**YOUR ASSIGNMENT**
Somewhere below is a line with "Seafood Recipes (293, 2509)" and, later, a line with "アクセス (482, 92)"; repeat those two lines and all the lines between them, exactly as they are.

(INPUT)

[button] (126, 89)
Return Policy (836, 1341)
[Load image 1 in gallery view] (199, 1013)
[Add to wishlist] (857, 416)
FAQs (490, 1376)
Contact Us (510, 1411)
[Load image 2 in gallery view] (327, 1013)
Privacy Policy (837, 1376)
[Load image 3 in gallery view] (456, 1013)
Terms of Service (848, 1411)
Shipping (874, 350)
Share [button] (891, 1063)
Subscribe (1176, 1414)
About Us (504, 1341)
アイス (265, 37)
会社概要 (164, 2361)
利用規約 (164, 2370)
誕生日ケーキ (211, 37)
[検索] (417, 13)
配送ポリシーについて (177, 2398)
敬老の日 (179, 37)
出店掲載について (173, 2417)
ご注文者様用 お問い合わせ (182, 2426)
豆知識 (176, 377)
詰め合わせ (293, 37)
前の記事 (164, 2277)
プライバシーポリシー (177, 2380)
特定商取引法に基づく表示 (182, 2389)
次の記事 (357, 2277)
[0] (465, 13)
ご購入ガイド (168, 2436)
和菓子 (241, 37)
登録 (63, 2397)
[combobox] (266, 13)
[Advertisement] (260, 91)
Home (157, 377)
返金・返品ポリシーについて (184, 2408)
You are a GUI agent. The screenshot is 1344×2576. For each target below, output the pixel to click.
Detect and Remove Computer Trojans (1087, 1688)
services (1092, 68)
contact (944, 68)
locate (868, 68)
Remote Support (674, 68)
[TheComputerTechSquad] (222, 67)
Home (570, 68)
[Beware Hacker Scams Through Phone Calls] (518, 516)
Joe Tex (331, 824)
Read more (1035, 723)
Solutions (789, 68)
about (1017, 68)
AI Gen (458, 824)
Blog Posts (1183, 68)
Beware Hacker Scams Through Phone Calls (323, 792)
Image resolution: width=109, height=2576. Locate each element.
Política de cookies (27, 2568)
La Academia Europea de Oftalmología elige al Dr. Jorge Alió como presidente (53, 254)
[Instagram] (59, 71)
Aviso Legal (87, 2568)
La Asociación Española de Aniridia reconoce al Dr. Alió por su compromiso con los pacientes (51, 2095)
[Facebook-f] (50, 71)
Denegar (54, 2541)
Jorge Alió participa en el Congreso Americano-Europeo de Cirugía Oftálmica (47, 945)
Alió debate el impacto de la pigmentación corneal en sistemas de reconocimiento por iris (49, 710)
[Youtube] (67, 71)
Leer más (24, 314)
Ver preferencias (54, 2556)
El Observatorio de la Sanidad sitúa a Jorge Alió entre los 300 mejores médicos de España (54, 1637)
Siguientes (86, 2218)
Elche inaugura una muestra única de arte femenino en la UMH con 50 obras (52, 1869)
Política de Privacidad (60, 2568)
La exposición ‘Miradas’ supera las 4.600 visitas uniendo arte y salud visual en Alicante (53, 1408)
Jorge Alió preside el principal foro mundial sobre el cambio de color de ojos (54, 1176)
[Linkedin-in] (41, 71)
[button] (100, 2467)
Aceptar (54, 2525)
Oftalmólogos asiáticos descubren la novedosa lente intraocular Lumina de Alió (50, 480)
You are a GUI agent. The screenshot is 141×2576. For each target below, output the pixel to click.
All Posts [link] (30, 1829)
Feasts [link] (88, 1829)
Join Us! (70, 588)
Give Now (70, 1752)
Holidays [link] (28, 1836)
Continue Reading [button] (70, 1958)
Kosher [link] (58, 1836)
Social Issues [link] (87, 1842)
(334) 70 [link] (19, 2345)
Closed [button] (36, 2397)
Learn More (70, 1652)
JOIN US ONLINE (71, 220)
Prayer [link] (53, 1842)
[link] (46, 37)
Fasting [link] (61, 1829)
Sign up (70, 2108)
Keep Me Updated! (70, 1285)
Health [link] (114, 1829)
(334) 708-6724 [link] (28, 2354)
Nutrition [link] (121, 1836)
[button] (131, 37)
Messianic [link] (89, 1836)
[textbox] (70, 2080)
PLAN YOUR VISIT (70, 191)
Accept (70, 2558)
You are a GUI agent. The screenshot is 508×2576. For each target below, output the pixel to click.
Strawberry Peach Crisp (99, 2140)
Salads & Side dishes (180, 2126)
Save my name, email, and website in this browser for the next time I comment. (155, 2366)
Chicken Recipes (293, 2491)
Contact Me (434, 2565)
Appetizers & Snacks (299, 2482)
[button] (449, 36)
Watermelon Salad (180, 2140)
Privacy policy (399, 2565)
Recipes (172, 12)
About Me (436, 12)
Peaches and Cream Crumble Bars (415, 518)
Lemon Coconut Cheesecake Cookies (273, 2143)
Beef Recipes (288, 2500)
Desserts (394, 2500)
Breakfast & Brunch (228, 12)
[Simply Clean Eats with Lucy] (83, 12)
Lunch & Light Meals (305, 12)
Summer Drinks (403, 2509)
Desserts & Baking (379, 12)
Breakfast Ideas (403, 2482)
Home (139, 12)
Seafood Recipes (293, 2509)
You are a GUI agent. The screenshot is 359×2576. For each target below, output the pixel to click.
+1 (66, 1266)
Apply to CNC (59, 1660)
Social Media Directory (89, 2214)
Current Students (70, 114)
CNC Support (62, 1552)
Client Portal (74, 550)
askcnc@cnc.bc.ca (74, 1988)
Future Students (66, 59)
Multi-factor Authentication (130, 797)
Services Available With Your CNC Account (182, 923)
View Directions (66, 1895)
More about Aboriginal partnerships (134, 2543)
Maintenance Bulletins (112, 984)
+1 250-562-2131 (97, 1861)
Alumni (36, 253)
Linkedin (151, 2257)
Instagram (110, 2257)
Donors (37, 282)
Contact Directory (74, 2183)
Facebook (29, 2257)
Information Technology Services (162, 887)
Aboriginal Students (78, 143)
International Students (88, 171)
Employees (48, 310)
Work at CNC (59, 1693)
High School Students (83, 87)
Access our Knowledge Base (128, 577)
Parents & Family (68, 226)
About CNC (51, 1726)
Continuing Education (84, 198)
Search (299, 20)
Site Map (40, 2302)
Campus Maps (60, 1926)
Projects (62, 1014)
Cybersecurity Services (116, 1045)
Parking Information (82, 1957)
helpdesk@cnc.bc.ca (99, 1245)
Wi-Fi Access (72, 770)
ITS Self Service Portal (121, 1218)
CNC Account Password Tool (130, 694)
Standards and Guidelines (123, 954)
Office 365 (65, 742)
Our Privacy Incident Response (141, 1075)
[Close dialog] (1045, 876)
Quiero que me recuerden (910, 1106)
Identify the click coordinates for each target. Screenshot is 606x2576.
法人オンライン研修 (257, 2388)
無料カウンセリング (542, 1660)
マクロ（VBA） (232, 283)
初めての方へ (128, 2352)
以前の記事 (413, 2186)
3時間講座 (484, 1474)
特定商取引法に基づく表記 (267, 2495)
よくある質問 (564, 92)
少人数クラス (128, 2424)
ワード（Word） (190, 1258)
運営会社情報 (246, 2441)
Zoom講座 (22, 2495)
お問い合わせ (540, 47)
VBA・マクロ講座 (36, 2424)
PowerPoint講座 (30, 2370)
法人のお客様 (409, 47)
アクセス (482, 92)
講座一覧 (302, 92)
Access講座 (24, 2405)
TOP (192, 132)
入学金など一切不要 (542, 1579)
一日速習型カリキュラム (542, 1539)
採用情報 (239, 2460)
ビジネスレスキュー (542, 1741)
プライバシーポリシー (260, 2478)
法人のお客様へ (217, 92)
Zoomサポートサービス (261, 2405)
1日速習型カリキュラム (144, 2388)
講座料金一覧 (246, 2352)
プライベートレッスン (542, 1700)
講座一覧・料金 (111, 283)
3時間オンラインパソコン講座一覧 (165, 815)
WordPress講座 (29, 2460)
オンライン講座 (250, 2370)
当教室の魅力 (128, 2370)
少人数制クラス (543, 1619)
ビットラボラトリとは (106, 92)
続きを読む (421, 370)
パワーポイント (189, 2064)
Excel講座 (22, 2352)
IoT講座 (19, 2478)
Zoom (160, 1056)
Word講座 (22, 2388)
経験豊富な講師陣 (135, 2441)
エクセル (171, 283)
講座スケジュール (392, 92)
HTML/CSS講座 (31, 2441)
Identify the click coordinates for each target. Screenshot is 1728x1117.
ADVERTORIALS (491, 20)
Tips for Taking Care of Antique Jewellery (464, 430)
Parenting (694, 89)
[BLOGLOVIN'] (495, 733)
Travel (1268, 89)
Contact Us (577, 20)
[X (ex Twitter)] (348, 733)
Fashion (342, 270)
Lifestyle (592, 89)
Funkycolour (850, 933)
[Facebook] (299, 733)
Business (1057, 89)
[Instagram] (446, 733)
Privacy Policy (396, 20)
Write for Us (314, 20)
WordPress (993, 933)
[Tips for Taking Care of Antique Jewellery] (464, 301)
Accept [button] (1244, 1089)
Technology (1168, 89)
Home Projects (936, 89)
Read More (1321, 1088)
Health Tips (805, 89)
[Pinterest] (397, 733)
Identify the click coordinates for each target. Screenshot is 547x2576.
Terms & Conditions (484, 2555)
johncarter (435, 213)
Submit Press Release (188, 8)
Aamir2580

(End INPUT)

**EXPECTED ANSWER**
Seafood Recipes (293, 2509)
You are a GUI agent. The screenshot is 359×2576. For each target below, output the pixel to click.
+1 (66, 1266)
Apply to CNC (59, 1660)
Social Media Directory (89, 2214)
Current Students (70, 114)
CNC Support (62, 1552)
Client Portal (74, 550)
askcnc@cnc.bc.ca (74, 1988)
Future Students (66, 59)
Multi-factor Authentication (130, 797)
Services Available With Your CNC Account (182, 923)
View Directions (66, 1895)
More about Aboriginal partnerships (134, 2543)
Maintenance Bulletins (112, 984)
+1 250-562-2131 (97, 1861)
Alumni (36, 253)
Linkedin (151, 2257)
Instagram (110, 2257)
Donors (37, 282)
Contact Directory (74, 2183)
Facebook (29, 2257)
Information Technology Services (162, 887)
Aboriginal Students (78, 143)
International Students (88, 171)
Employees (48, 310)
Work at CNC (59, 1693)
High School Students (83, 87)
Access our Knowledge Base (128, 577)
Parents & Family (68, 226)
About CNC (51, 1726)
Continuing Education (84, 198)
Search (299, 20)
Site Map (40, 2302)
Campus Maps (60, 1926)
Projects (62, 1014)
Cybersecurity Services (116, 1045)
Parking Information (82, 1957)
helpdesk@cnc.bc.ca (99, 1245)
Wi-Fi Access (72, 770)
ITS Self Service Portal (121, 1218)
CNC Account Password Tool (130, 694)
Standards and Guidelines (123, 954)
Office 365 (65, 742)
Our Privacy Incident Response (141, 1075)
[Close dialog] (1045, 876)
Quiero que me recuerden (910, 1106)
Identify the click coordinates for each target. Screenshot is 606x2576.
法人オンライン研修 (257, 2388)
無料カウンセリング (542, 1660)
マクロ（VBA） (232, 283)
初めての方へ (128, 2352)
以前の記事 (413, 2186)
3時間講座 (484, 1474)
特定商取引法に基づく表記 (267, 2495)
よくある質問 (564, 92)
少人数クラス (128, 2424)
ワード（Word） (190, 1258)
運営会社情報 (246, 2441)
Zoom講座 (22, 2495)
お問い合わせ (540, 47)
VBA・マクロ講座 (36, 2424)
PowerPoint講座 (30, 2370)
法人のお客様 (409, 47)
アクセス (482, 92)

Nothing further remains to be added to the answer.